Data Center Security

 View Only

  • 1.  McAfee SIEM integration

    Posted Nov 10, 2015 08:15 AM

    Is it possible to integrate Symantec Data Center Security Monitoring Edition 6.5 with McAfee Enterprise Security Manager 9.4.x? I have found information about support for Critical Systems Protection 5.2, see link.

    http://www.mcafee.com/kr/resources/data-sheets/ds-siem-supported-devices.pdf

    BR.

    Andreas

     



  • 2.  RE: McAfee SIEM integration

    Posted Nov 10, 2015 08:41 AM

    I'm sure it's possible.  The SIEM needs to pull the information from the database (as opposed to DCS pushing it) using supplied SQL connectors.  I would try it and see if it works.  I'm very sure it will.

    There's a built-in, read-only, SQL account named scsp_plugin you can use to pull the data from the database.

     

    Cheers!

    Will



  • 3.  RE: McAfee SIEM integration

    Posted Nov 10, 2015 03:59 PM

    To add, use the same SQL query that it uses for Critical System Protection, it will work.

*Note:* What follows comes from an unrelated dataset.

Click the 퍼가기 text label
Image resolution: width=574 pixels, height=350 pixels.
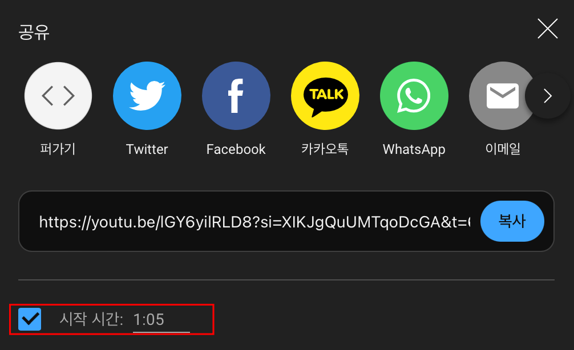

    Or, you can use this query:

    select * from CSPEVENT where EVENT_ID > [the last event ID that was pulled]

    or

    select * from CSPEVENT_VW where EVENT_ID > [the last event ID that was pulled]

     

    The CSPEVENT_VW view will get you a little more data, as I think it pulls data from a couple of tables, but in my testing, querying the the CSPEVENT table works just fine.